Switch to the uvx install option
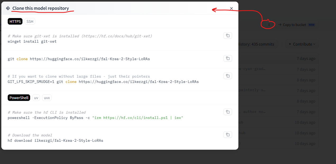 pos(47,98)
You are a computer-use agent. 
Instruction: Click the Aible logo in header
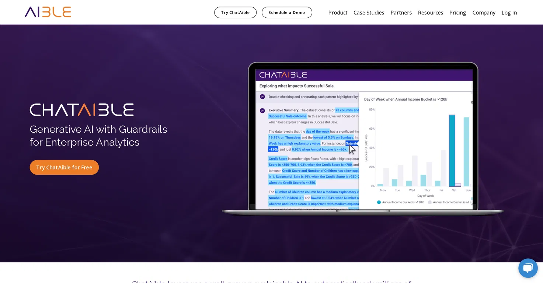(48, 12)
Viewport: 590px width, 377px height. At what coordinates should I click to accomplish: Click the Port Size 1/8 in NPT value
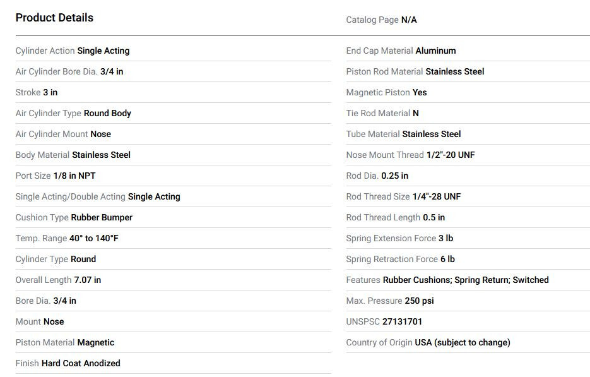coord(74,176)
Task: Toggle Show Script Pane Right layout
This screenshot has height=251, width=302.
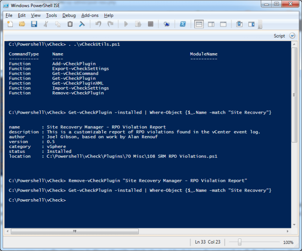Action: (211, 24)
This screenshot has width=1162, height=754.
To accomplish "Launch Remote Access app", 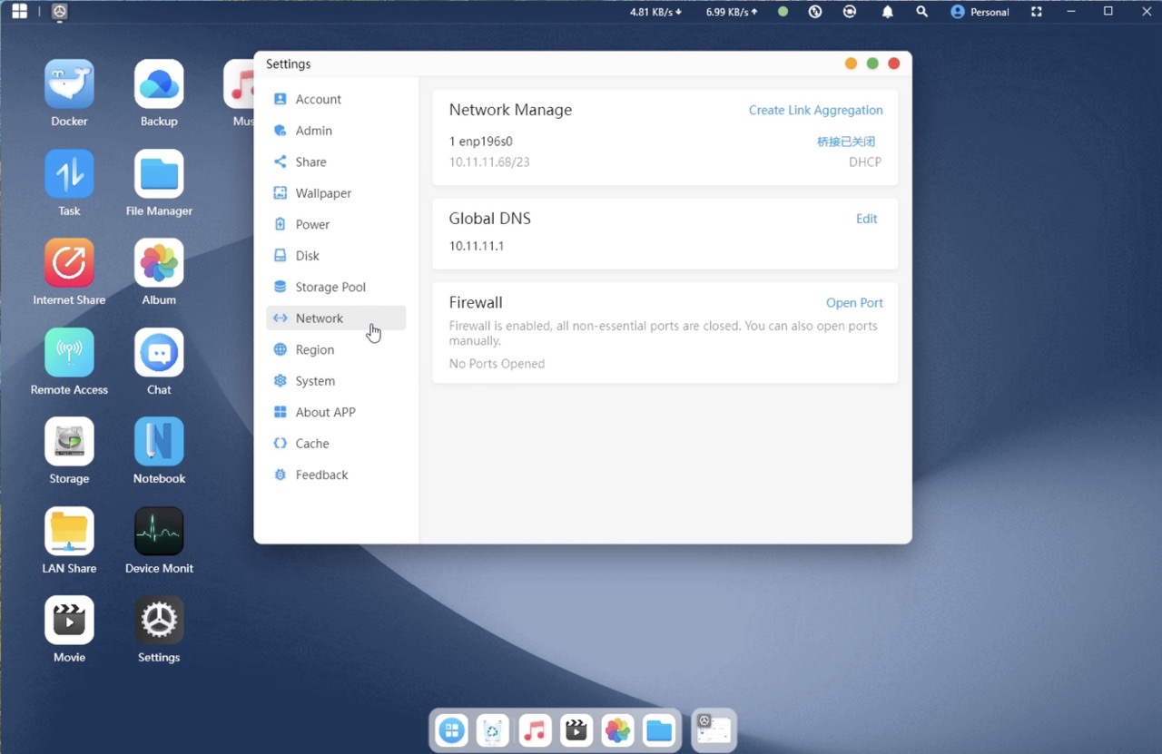I will (x=69, y=353).
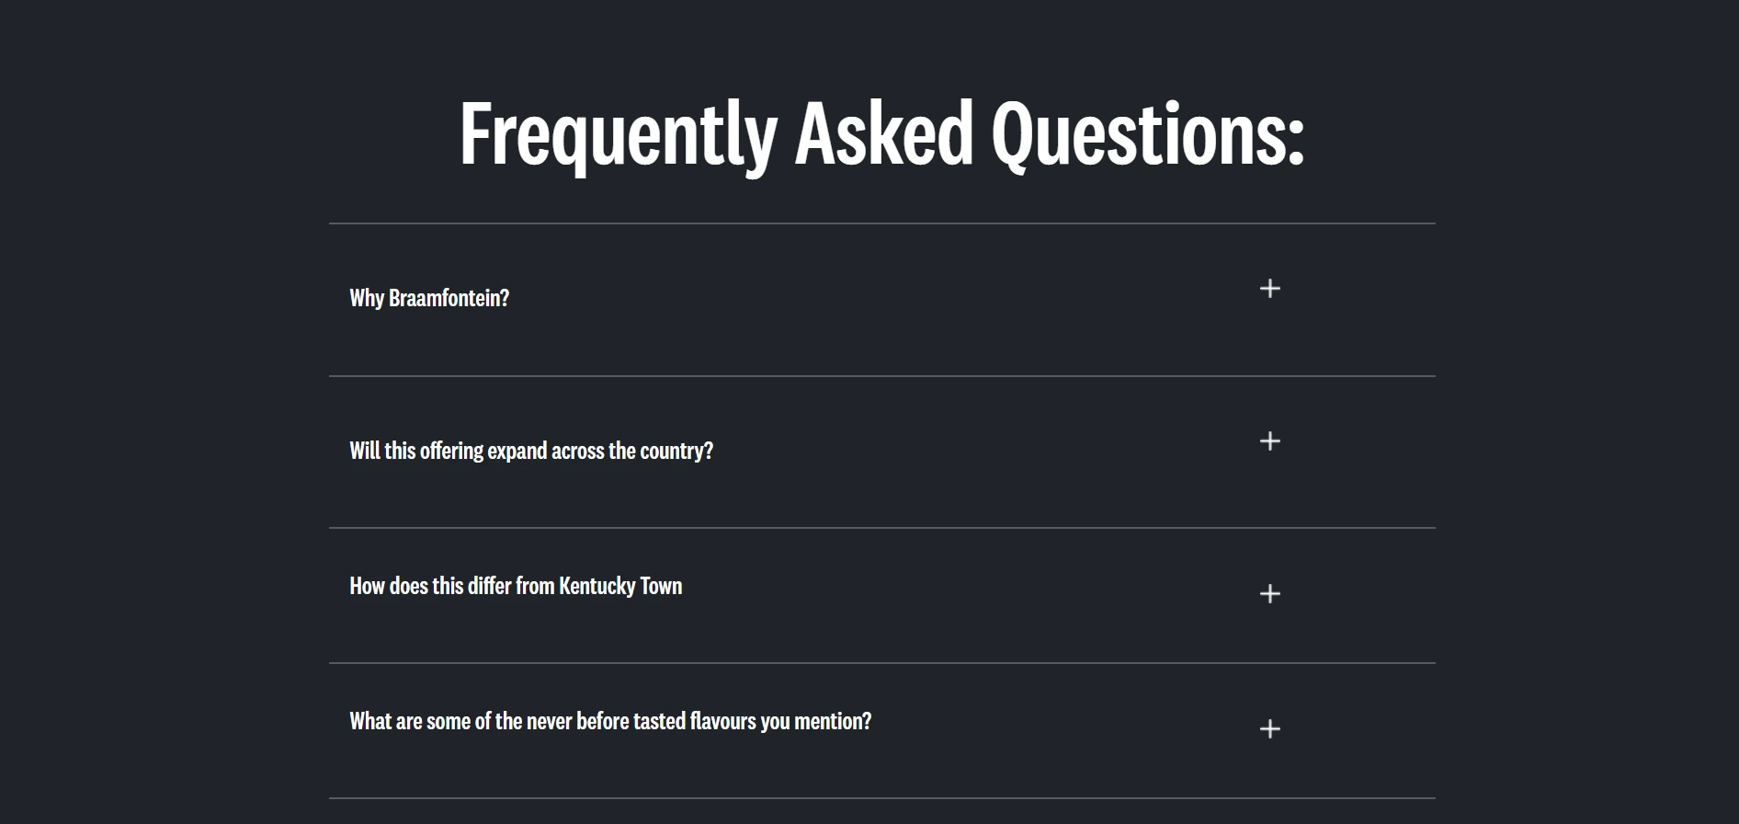Click the word 'Questions:' in the heading
1739x824 pixels.
1147,134

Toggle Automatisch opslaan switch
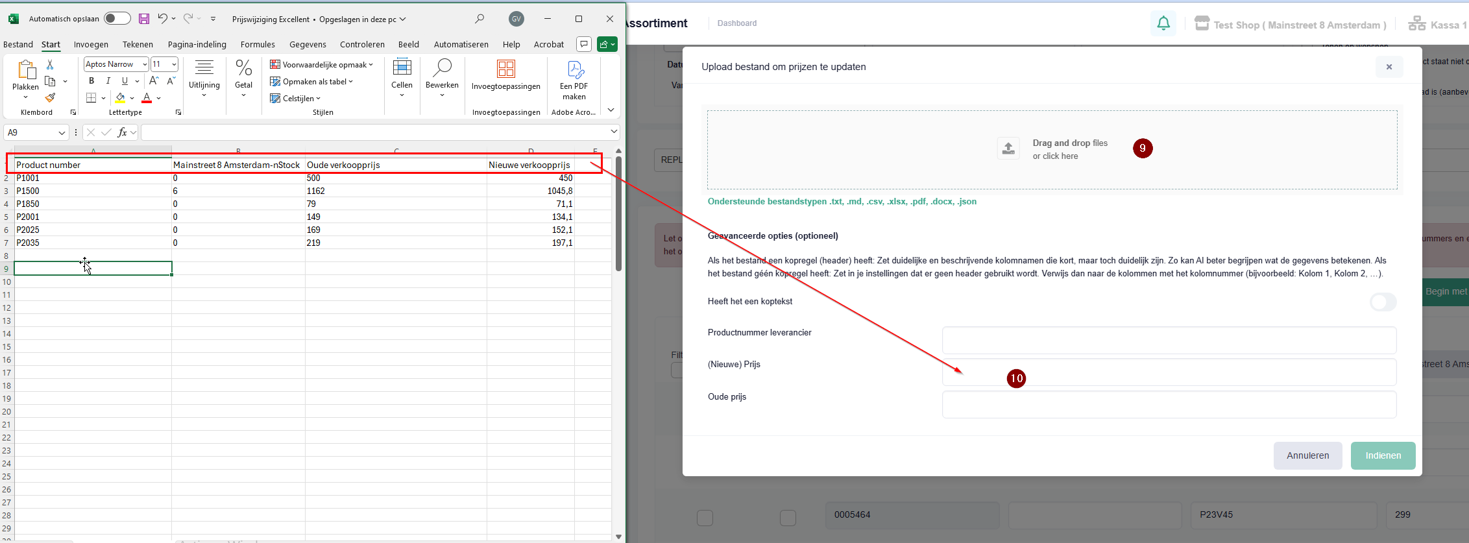click(117, 19)
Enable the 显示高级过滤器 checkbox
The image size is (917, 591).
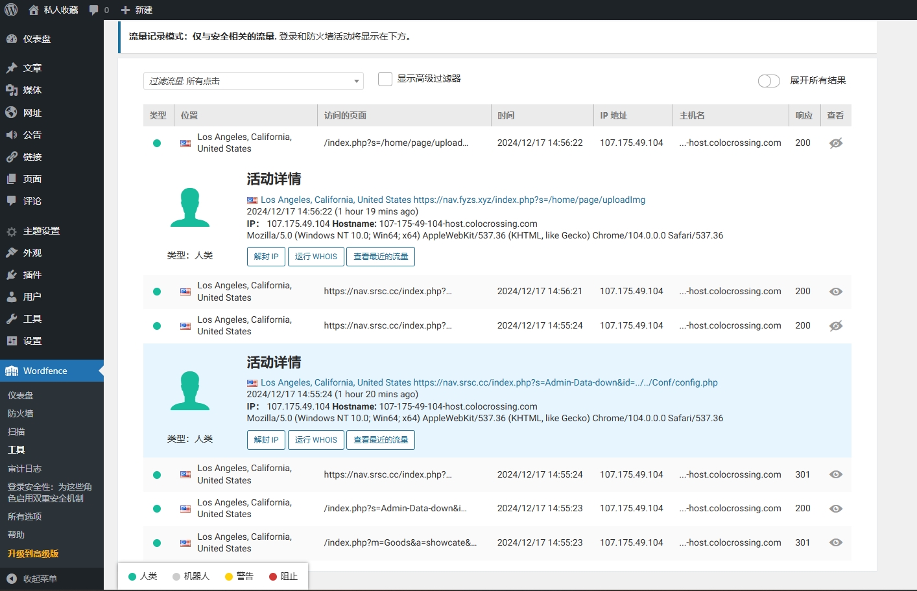click(x=385, y=79)
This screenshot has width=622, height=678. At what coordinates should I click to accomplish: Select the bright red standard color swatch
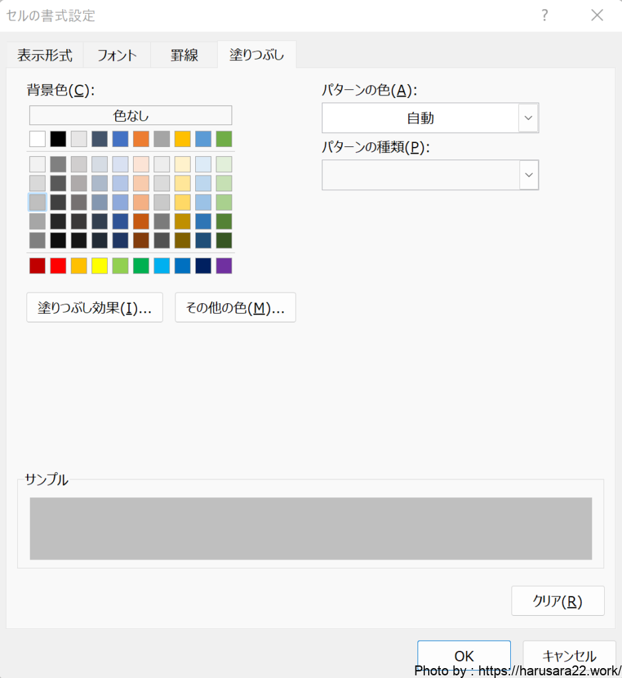[x=58, y=266]
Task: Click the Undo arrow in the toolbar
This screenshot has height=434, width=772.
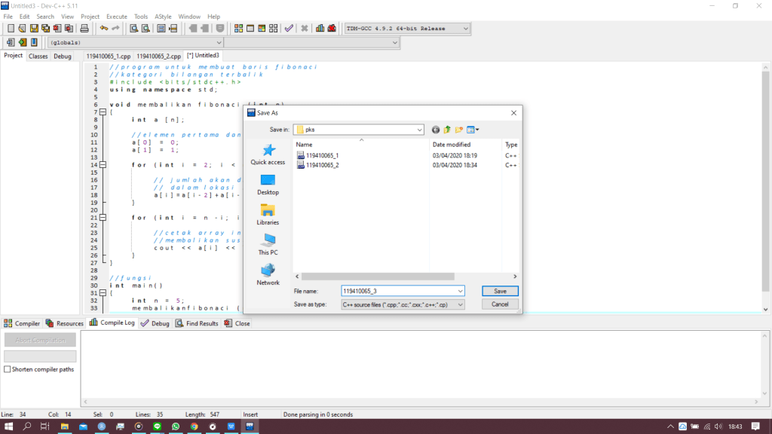Action: (x=104, y=29)
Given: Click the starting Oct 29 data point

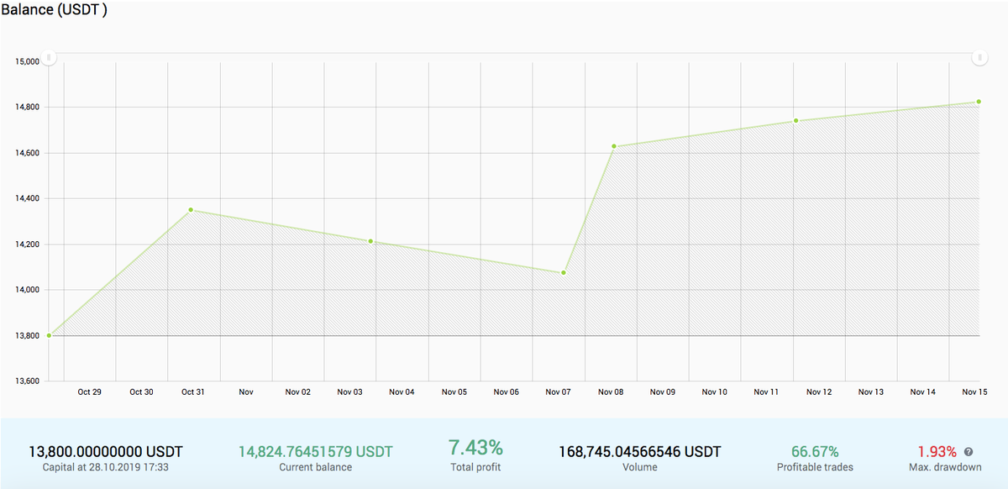Looking at the screenshot, I should 50,335.
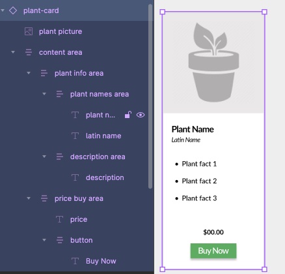Viewport: 285px width, 274px height.
Task: Click the image icon for plant picture
Action: [x=29, y=31]
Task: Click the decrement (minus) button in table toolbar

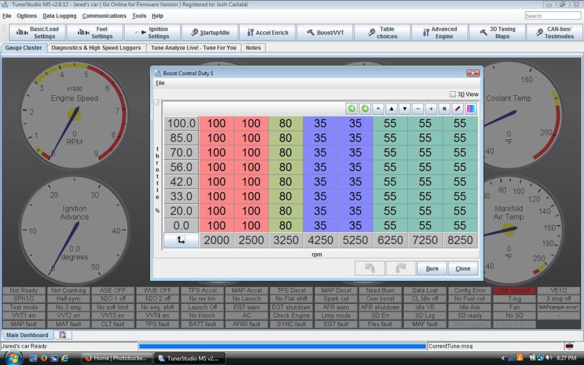Action: click(x=418, y=108)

##########

The answer consists solely of the lines from the one holding "Given: Click the starting Oct 29 data point" through the last line of the entries above, set down verbatim, without any pictures.

◆ Solved problem
Given: Click the starting Oct 29 data point

Looking at the screenshot, I should 50,335.
Viewport: 285px width, 274px height.
Task: Click the image icon for plant picture
Action: [x=29, y=31]
Task: Click the decrement (minus) button in table toolbar

Action: click(x=418, y=108)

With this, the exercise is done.